2. Write a program to ask User to input a null ended string and call the above
procedure and display the string and its length
3. Additional pseudoinstructions
The following are some additional pseudoinstructions that one could define for
MiniMIPS. In each case, supply an equivalent MiniMIPS instruction or sequence
of instructions with the desired effect. In parth, mullacc is short for
“multiply-accumulate.”
parta: beqz
reg,L
# if (reg) = 0, goto L
partb: bnez
reg,L
# if (reg) ≠ 0, goto L
partc: bgtz
reg,L
# if (reg) > 0, goto L
partd: blez
reg,L
# if (reg) ≤ 0, goto L
parte: bgez
reg,L
# if (reg) ≥ 0, goto L
partf: double regd, regs
# regd = 2 X (regs)
partg: triple
regd, regs
#regd = 3 X (regs)
parth: mulacc regd, reg1,reg2
# regd = ( regd ) + ( reg1 ) X ( reg2 )
4. Finding max and min
Write a complete MiniMIPS program that accepts a sequence of integers at input
and after the receipt of each new input value, displays the largest and smallest
integers thus far. An input of 0 indicates the end of input values and is not an input
value itself. Note that you do not need to keep all integers in memory.
5. Decimal to hexadecimal conversion
Write a complete MiniMIPS program to read an unsigned integer with up to six
decimal digits from the input and represent it in hexadecimal form at the output.

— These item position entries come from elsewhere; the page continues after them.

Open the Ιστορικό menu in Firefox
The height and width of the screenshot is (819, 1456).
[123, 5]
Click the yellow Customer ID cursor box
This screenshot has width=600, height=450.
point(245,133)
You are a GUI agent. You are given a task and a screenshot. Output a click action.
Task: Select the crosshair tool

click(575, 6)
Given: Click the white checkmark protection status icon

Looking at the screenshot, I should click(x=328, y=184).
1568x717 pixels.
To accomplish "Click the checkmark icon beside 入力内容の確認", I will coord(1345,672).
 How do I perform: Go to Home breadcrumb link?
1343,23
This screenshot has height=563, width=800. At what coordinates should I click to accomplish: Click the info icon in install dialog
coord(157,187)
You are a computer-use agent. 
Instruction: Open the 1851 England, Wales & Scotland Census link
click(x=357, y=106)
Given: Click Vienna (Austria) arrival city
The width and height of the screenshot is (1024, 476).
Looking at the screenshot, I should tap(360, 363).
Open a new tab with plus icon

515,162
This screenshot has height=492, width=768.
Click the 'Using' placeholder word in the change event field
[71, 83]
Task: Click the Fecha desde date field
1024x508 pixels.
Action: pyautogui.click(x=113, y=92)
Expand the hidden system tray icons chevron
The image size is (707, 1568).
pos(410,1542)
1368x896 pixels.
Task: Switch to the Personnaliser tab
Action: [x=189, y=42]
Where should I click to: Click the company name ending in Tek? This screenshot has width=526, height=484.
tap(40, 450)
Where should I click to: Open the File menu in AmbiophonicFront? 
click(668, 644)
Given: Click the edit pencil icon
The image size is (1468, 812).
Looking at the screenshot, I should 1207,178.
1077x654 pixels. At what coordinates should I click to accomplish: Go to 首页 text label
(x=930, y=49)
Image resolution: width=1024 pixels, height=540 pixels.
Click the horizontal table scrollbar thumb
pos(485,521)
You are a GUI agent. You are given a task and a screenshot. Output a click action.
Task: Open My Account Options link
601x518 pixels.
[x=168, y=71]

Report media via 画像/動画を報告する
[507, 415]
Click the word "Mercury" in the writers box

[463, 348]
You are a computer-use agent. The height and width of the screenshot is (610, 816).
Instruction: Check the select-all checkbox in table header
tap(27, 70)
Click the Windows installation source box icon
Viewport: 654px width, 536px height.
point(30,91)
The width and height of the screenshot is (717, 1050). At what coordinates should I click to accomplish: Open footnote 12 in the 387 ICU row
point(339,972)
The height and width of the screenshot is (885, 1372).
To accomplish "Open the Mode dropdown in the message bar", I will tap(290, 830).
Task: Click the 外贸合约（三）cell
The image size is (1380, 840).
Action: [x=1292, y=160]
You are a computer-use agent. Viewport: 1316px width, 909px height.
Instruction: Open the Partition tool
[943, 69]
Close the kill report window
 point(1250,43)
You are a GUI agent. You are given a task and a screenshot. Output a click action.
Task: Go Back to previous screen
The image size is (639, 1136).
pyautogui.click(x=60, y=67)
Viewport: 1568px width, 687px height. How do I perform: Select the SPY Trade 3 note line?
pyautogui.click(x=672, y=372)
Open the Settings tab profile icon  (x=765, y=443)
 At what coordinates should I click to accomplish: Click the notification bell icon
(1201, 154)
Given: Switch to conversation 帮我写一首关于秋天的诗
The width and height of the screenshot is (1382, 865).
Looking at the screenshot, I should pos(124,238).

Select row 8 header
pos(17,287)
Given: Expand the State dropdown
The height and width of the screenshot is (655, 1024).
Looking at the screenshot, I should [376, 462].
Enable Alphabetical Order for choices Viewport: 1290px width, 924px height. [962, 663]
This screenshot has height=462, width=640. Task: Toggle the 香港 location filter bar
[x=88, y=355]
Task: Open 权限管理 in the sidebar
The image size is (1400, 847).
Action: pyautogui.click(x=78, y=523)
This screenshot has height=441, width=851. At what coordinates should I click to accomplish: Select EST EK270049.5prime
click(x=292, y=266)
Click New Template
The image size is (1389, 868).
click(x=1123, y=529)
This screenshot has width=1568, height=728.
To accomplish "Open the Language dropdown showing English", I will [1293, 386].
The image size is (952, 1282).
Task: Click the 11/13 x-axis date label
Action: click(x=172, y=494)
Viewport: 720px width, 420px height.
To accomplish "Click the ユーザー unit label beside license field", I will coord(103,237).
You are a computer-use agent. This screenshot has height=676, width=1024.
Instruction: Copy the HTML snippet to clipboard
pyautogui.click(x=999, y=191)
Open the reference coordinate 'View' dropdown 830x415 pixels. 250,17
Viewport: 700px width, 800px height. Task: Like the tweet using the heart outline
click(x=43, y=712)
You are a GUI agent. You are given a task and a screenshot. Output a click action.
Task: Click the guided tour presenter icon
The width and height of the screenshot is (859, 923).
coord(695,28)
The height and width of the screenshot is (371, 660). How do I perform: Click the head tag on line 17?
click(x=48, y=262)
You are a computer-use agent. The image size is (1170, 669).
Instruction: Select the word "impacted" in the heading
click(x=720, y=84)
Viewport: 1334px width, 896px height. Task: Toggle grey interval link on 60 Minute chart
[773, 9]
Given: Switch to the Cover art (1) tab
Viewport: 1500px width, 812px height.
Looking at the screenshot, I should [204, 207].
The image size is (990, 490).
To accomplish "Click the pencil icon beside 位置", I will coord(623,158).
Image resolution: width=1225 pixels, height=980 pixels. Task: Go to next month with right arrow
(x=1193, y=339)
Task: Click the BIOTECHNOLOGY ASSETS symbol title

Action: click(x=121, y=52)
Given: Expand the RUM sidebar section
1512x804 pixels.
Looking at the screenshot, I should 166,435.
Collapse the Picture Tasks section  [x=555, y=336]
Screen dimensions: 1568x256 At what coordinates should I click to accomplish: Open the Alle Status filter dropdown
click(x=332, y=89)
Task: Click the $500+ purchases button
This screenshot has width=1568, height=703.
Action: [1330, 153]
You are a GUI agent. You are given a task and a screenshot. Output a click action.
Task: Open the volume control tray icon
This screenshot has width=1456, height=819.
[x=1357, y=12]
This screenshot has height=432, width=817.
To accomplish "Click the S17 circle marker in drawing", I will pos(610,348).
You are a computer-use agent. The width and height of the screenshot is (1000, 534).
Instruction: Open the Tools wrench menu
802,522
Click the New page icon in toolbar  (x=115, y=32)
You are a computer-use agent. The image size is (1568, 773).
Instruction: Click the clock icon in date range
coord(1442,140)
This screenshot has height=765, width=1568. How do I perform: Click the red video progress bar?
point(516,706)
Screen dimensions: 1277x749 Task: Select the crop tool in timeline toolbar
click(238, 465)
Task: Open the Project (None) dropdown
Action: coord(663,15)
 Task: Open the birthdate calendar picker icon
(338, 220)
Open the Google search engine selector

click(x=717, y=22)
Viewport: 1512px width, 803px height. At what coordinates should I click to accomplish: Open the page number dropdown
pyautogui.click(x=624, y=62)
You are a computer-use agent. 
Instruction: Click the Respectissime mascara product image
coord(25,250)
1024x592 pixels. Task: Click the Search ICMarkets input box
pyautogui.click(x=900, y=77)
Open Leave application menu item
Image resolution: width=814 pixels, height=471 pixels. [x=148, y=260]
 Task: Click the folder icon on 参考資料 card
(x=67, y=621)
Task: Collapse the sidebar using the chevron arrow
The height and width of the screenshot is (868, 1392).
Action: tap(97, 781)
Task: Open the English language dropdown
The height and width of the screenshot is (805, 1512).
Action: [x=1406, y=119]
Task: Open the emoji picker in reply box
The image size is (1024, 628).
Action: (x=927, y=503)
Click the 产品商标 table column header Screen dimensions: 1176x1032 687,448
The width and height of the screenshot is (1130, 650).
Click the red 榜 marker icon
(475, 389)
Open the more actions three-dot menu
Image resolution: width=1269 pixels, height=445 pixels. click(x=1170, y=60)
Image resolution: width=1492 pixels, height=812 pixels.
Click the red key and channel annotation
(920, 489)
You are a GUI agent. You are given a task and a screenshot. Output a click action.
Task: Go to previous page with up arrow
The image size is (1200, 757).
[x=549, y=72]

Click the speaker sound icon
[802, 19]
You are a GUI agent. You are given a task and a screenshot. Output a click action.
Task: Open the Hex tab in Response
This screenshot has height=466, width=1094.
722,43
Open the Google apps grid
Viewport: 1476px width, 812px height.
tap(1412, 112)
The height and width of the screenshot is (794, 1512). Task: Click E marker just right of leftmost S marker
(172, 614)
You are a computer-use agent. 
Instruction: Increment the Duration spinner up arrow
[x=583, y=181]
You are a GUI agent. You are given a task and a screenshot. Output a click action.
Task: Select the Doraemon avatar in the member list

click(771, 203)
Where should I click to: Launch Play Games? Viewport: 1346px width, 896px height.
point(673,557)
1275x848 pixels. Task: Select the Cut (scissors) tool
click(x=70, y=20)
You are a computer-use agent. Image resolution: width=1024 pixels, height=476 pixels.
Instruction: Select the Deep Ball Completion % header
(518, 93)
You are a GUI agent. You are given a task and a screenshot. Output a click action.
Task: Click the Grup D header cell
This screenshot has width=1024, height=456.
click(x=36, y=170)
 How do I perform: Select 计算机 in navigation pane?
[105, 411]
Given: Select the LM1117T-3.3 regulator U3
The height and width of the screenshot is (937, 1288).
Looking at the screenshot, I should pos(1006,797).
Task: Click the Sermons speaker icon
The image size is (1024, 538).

Note that because the input integer fits in a single machine word,
decimal-to-binary conversion takes place as part of the input process. All you need
to do is to derive the hex representation from the binary word.
6. Substitution cipher
A substitution cipher changes a plaintext message to a ciphertext by substituting
each of the 26 letters of the English alphabet by another letter according to a
26-entry table. For simplicity, we assume that the plaintext or ciphertext does not
contain space, numerals, punctuation marks, or special symbols. Write a complete
MiniMIPS program to read a 26-symbol string defining the substitution table
( first symbol is the replacement for a, second one is for b, and so on ) and then
repeatedly request plaintext inputs, producing the equivalent ciphertext as output.
Each plaintext input is terminated by a period. Input of any symbol other than a
lower case letter or period terminates the program’s execution.